▶ **TASKS TO PERFORM**
1. Reproduce the tax lien text beginning at the words "On November 30, 1983, IRS" and ending after the words "January 24, 1984.".
2. Answer these questions from the tax lien text:
(a) How much did the debtor borrow from Community State Bank of Princeton?
(b) On what date did the debtor transfer its interest in the residence to the Olivers?
(c) With whom did the Olivers enter into a purchase agreement on September 5, 1984?

On or about November 16, 1983, the aforementioned purchase agreement was assigned to debtor. On November 17, 1983, debtor borrowed the sum of $20,010.00 from Community State Bank of Princeton which it used to make the down payment on the residence. In addition, the contract for deed with respect to the aforementioned residence was executed by and between Marlene A. Brown (vendor) and Dickenson Lines, Inc. (vendee).

On November 30, 1983, IRS filed a lien against debtor with the Sherburne County Recorder in the amount of $210,237.49, Document No. 178931. A lien in the same amount was also filed with the Minnesota Secretary of State on November 29, 1983, Document No. L-24869. Each of these liens were for unpaid withholding taxes of debtor for the second quarter of 1982 and the first and second quarter of 1983. The Olivers received their notice of approval or extension of non-immigrant visa from the United States Department of Justice, Immigration, and Naturalization Services on November 30, 1983.

On December 28, 1983, debtor transferred its interest in the residence to the Olivers pursuant to a quitclaim deed. The Olivers received $25,100.33 from the Bank of Montreal on January 20, 1984 and debtor repaid its loan to the Community State Bank of Princeton on January 24, 1984.

*655 On September 5, 1984 the Olivers entered into a purchase agreement with Timothy and Connie Kavanaugh whereby the Kavanaughs agreed to buy, and Olivers agreed to sell, the residence here in question. As a result of this proposed sale of the residence, counsel for the Kavanaughs did a title search and discovered the federal tax liens of record which had attached to the Olivers' residence.

▶ **MATERIAL PROVIDED**
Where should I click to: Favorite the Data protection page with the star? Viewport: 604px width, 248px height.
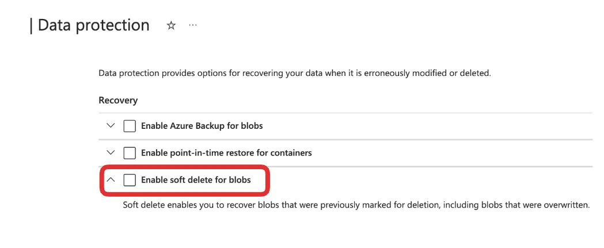point(171,26)
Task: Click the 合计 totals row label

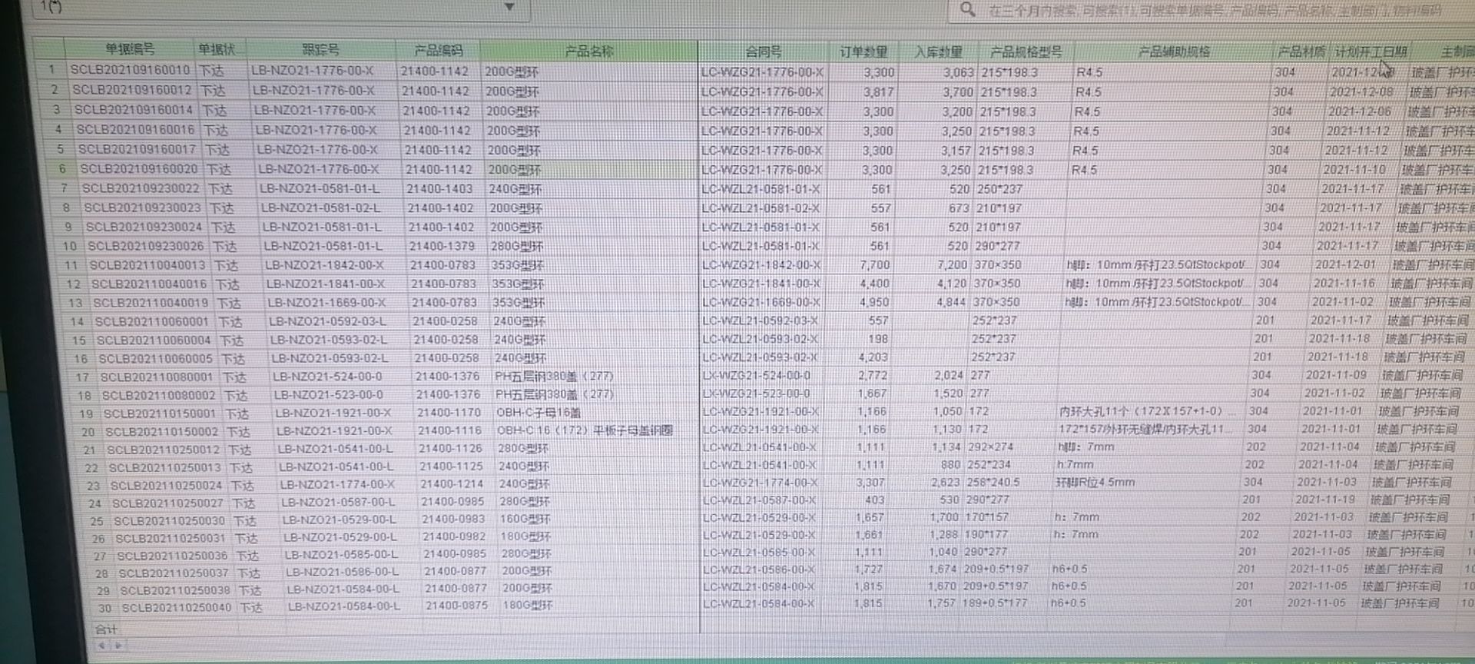Action: [106, 629]
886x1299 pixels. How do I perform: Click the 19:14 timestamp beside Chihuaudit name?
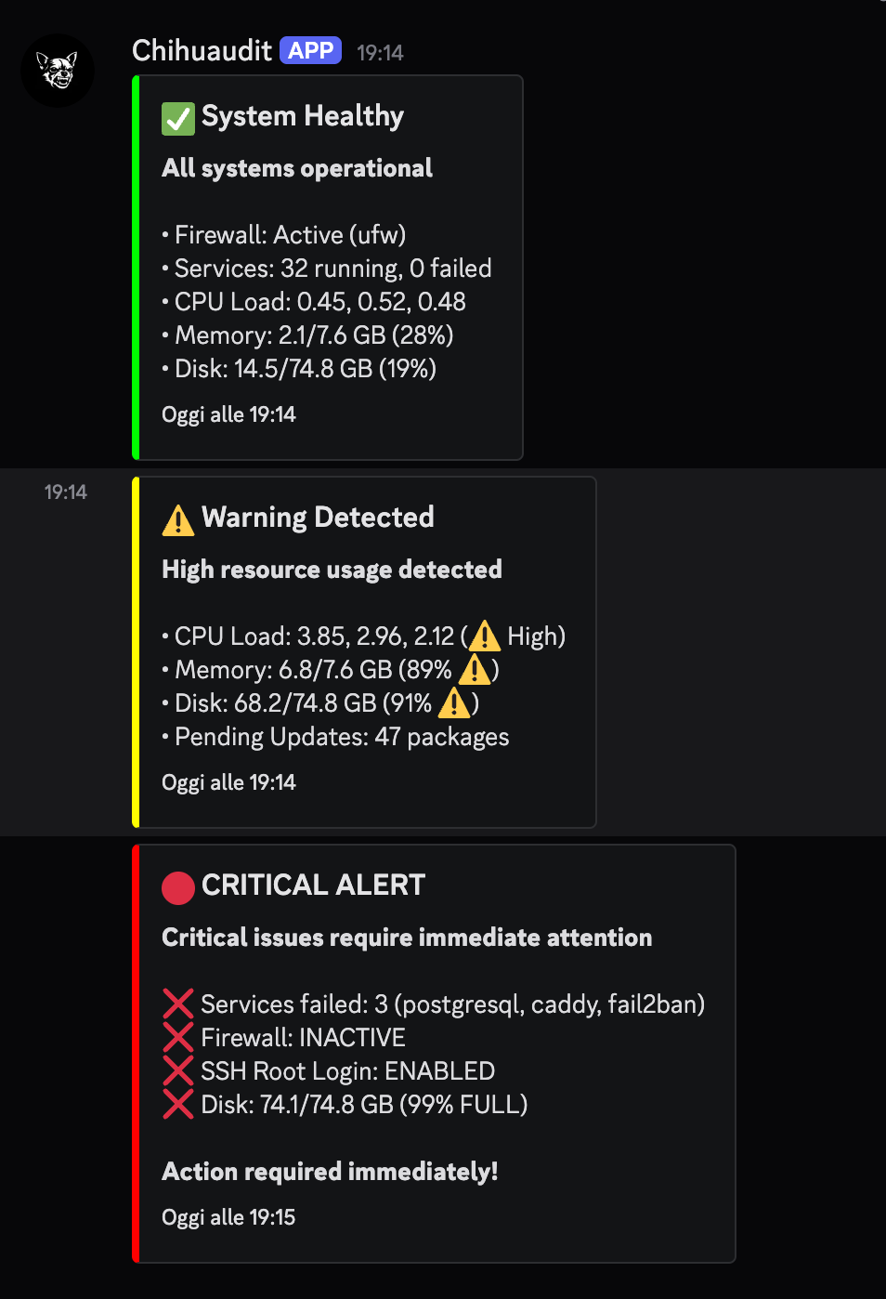[380, 53]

▶ **ANSWERS BY TASK**
1.
On November 30, 1983, IRS filed a lien against debtor with the Sherburne County Recorder in the amount of $210,237.49, Document No. 178931. A lien in the same amount was also filed with the Minnesota Secretary of State on November 29, 1983, Document No. L-24869. Each of these liens were for unpaid withholding taxes of debtor for the second quarter of 1982 and the first and second quarter of 1983. The Olivers received their notice of approval or extension of non-immigrant visa from the United States Department of Justice, Immigration, and Naturalization Services on November 30, 1983.

On December 28, 1983, debtor transferred its interest in the residence to the Olivers pursuant to a quitclaim deed. The Olivers received $25,100.33 from the Bank of Montreal on January 20, 1984 and debtor repaid its loan to the Community State Bank of Princeton on January 24, 1984.

2.
(a) $20,010.00
(b) December 28, 1983
(c) Timothy and Connie Kavanaugh